#### Reading passage:
This course will present current perspectives on the evolution of the solar system in both an historical context and in light of the extraordinary scientific advances resulting from recent space exploration. The principal focus will be on the structure, composition and evolutionary history of the surfaces and atmospheres of the planets and their satellites. Special emphasis will be given to comparative aspects of geology, meteorology and climatology as developed on the various bodies of the solar system. Concepts of space exploration techniques will also be presented. The course is intended for non-science concentrators and other students with typical high school science and math backgrounds. Not open to students who have received credit for GS 113. Cost:1-2 WL:4 (Pollack and Atreya)

205. How the Earth Works: the Dynamic Planet. No credit granted to those who have completed or are enrolled in GS 117 or 119. No credit granted to those who have completed both GS 105 and 107. Those with credit for one of GS 105 and 107 may only elect GS 205 for 1 credit. (2). (NS).

#### Data block:
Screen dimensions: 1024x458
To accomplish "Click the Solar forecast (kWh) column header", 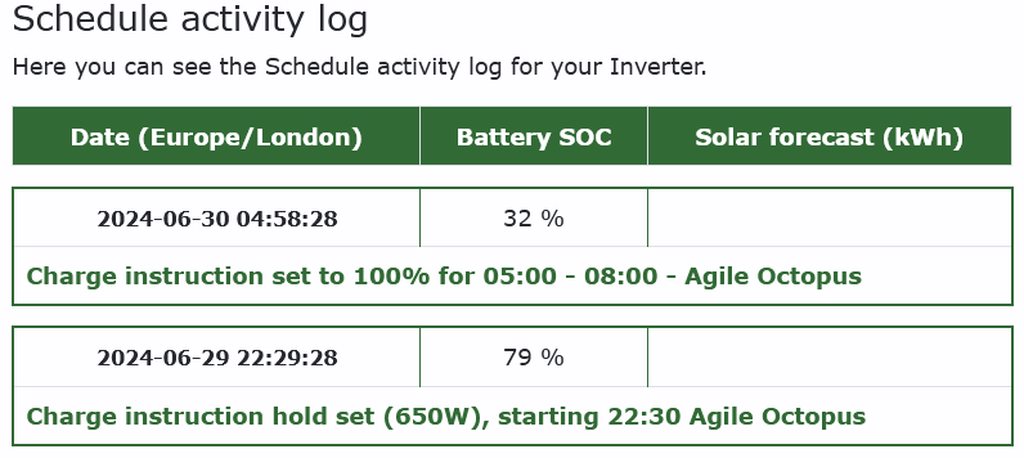I will coord(829,137).
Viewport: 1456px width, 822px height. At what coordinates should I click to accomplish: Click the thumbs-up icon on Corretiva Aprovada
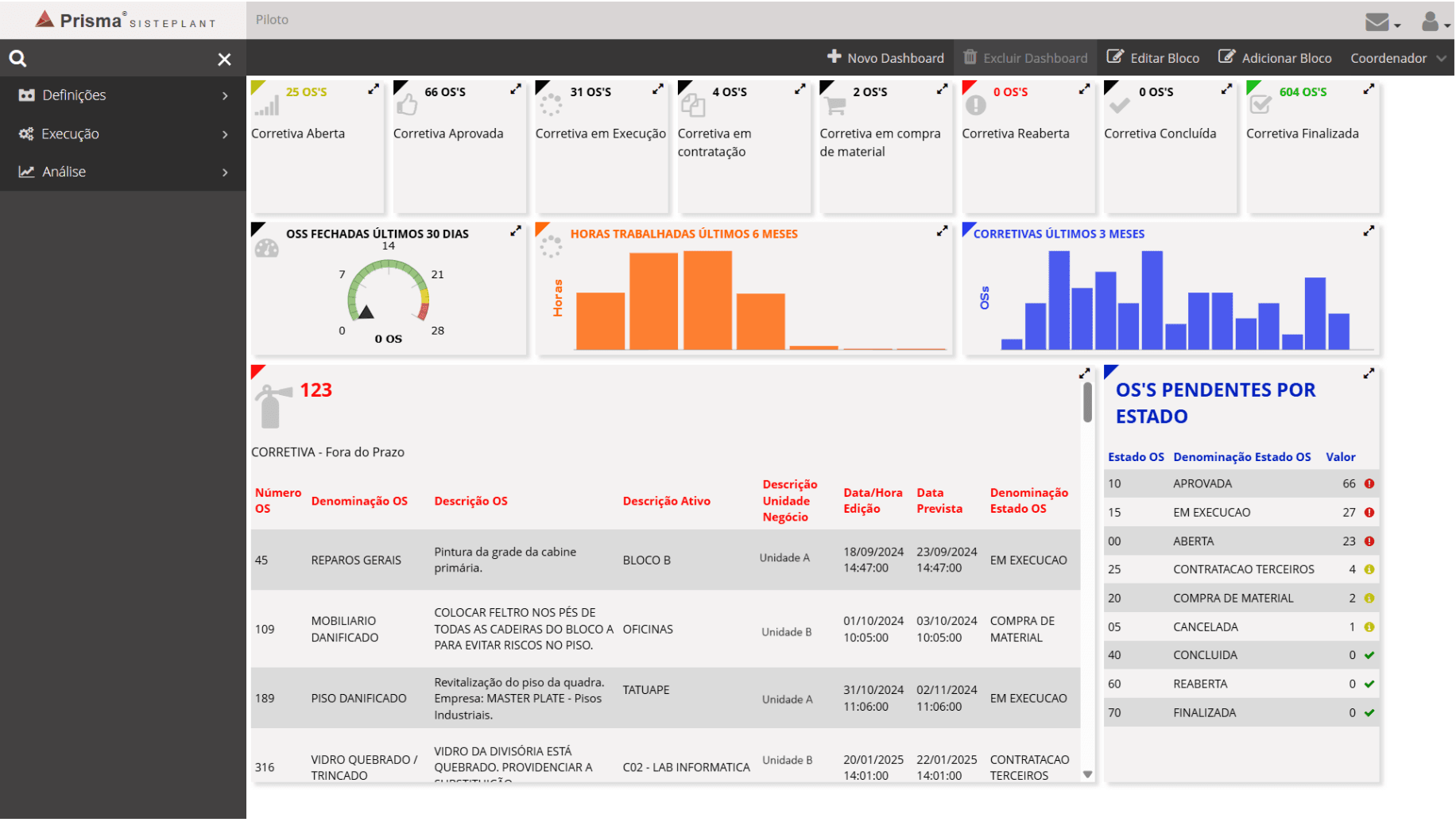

#### Short exercise:
List every course that the course catalog excerpt names with the prefix "GS" and a number. The material is not needed for this work.

#### Exercise output:
GS 113, GS 117, GS 119, GS 105, GS 107, GS 205